Most people simply won't start the story of how they arrived at a position by noting that they were made to feel stupid by what are often fairly juvenile tactics (by myself included, of course). Sure enough, a few would, realizing that the barren wasteland of creationism that they once accepted had to be matched by some jeers and cajoles for them to start to fear that it really was stupid, but the majority will tell a "better story" about how they sorted through things in an effort to be completely honest intellectually. We at least do know that the treatment of Sternberg as a purveyor of idiocy (legitimate, of course) apparently troubled him enough to whine like a martyr, as well as to embellish his "martyrdom." He's almost certainly too far gone to ever admit what a jerk he really is/was, for that matter.
People will often admit to being persuaded to study, rarely to being shamed into it.
And this is going to be the case wherever people's appallingly stupid ideas are ridiculed. We feel that such ridicule works--not commonly on the committed (vocally committed, especially, as stated earlier in the thread), but on those still capable of persuasion--and seem to have an evolutionary sense that it is so (also a dicey claim when we can't test it), but has ridicule plus argumentation and persuasion ever been shown to work anywhere except in rather contrived psychological experiments? "In the field" it's always going to be tough to test whether or not it is effective, but it seems that we're going to more or less accept that it does to some useful (yet quite possibly fairly small) extent because of how our brains work.

Records from a dataset:
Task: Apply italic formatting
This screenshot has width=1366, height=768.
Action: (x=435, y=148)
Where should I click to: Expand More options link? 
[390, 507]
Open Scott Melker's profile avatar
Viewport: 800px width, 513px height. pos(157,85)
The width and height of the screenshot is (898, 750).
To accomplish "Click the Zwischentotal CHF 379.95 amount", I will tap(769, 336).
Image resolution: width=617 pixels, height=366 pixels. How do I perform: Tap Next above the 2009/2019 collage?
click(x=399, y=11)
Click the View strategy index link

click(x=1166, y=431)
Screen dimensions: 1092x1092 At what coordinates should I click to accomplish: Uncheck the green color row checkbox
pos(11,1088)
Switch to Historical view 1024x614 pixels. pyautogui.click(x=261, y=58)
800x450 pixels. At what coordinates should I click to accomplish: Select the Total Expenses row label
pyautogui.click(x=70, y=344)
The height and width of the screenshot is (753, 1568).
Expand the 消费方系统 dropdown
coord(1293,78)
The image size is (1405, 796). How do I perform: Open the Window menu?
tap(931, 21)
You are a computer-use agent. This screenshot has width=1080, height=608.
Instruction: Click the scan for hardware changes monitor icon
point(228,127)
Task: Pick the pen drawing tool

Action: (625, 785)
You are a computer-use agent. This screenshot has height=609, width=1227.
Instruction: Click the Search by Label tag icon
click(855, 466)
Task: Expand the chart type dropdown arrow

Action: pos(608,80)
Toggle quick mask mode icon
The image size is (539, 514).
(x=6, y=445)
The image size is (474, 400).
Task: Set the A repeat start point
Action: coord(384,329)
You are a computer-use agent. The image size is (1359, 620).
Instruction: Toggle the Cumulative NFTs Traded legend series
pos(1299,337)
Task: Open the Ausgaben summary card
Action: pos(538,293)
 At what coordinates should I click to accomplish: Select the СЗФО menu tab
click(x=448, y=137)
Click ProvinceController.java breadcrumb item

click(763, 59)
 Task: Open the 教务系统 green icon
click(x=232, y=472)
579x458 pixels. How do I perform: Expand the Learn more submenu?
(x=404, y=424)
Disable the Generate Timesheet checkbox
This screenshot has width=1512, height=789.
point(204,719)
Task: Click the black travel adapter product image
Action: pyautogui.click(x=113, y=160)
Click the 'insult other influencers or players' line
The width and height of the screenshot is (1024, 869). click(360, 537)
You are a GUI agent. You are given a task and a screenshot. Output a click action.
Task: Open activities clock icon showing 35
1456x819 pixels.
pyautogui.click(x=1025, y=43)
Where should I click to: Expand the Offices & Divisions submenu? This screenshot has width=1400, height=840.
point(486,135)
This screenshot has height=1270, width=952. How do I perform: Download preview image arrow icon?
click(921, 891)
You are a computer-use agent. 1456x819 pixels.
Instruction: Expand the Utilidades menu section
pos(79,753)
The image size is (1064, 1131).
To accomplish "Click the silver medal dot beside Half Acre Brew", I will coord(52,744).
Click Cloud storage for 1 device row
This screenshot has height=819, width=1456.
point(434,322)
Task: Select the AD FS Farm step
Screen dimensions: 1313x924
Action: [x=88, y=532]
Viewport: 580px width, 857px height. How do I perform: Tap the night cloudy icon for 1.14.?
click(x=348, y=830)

> TASK TO COMPLETE
In one to three sentences, explain why the passage on ridicule says we will more or less accept that ridicule works to some useful extent. These entries come from a separate source unrelated to the passage on ridicule.

> COMPLETED TASK
The passage says we will accept it because of how our brains work. We seem to have an evolutionary sense that ridicule persuades those still open to persuasion, even though its effect is tough to test in the field.